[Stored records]
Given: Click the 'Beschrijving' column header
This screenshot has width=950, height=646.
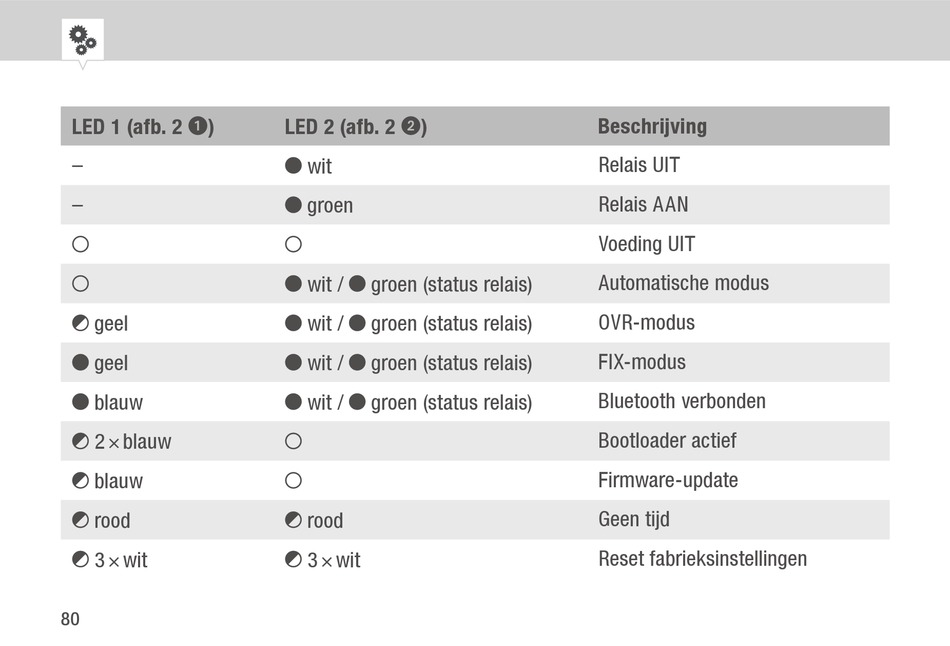Looking at the screenshot, I should click(x=653, y=126).

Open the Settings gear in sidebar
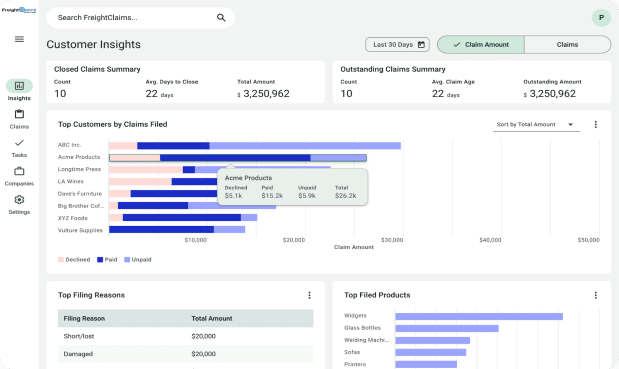click(19, 205)
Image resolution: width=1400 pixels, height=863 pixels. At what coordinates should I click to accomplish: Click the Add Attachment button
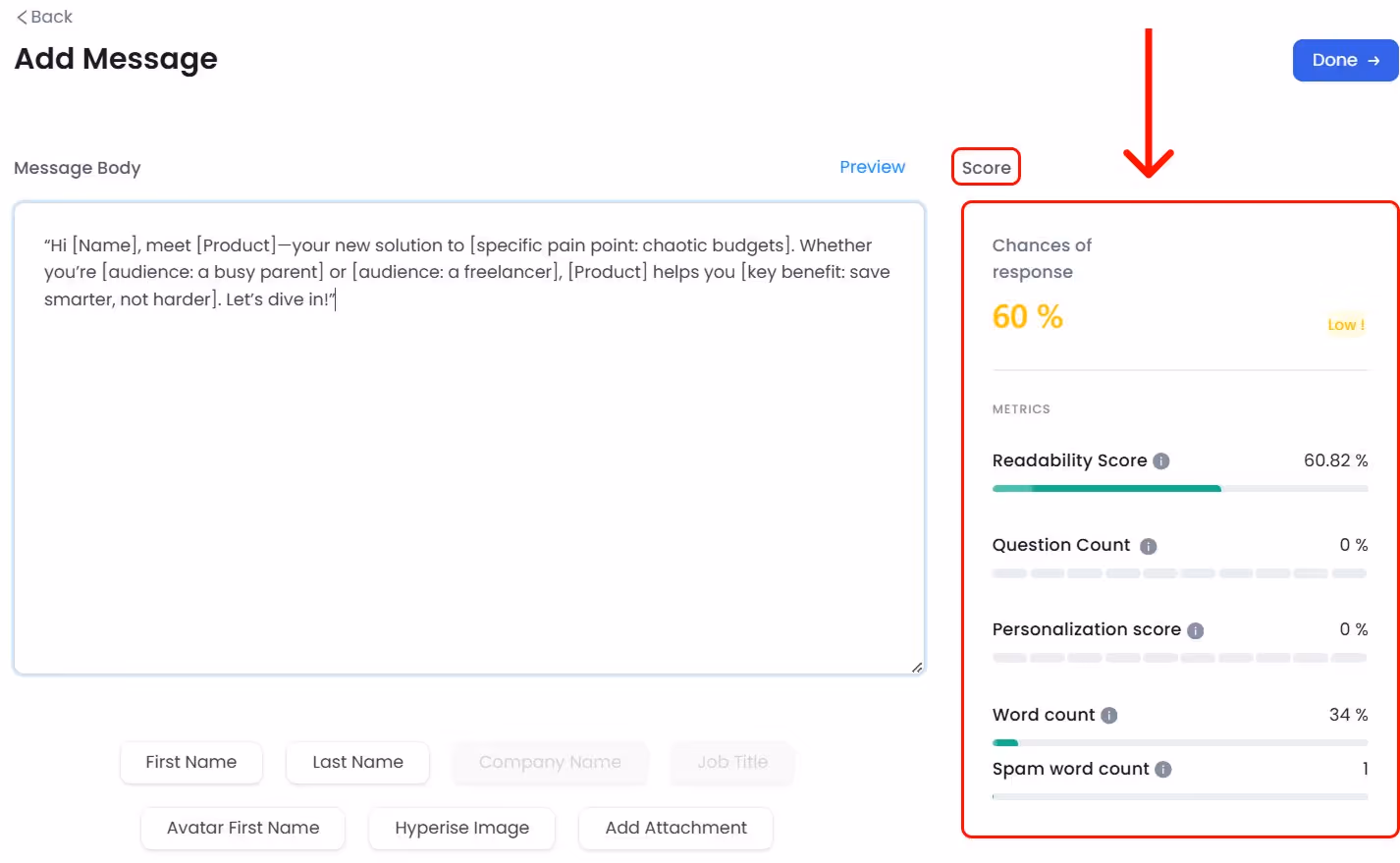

WHAT YOU WILL DO »
Each line above is to be copied verbatim. Drop any image from the copy.

ANSWER »
Given: Click the 'Beschrijving' column header
This screenshot has width=950, height=646.
Looking at the screenshot, I should click(x=653, y=126).

Open the Settings gear in sidebar
click(19, 205)
Image resolution: width=1400 pixels, height=863 pixels. At what coordinates should I click to accomplish: Click the Add Attachment button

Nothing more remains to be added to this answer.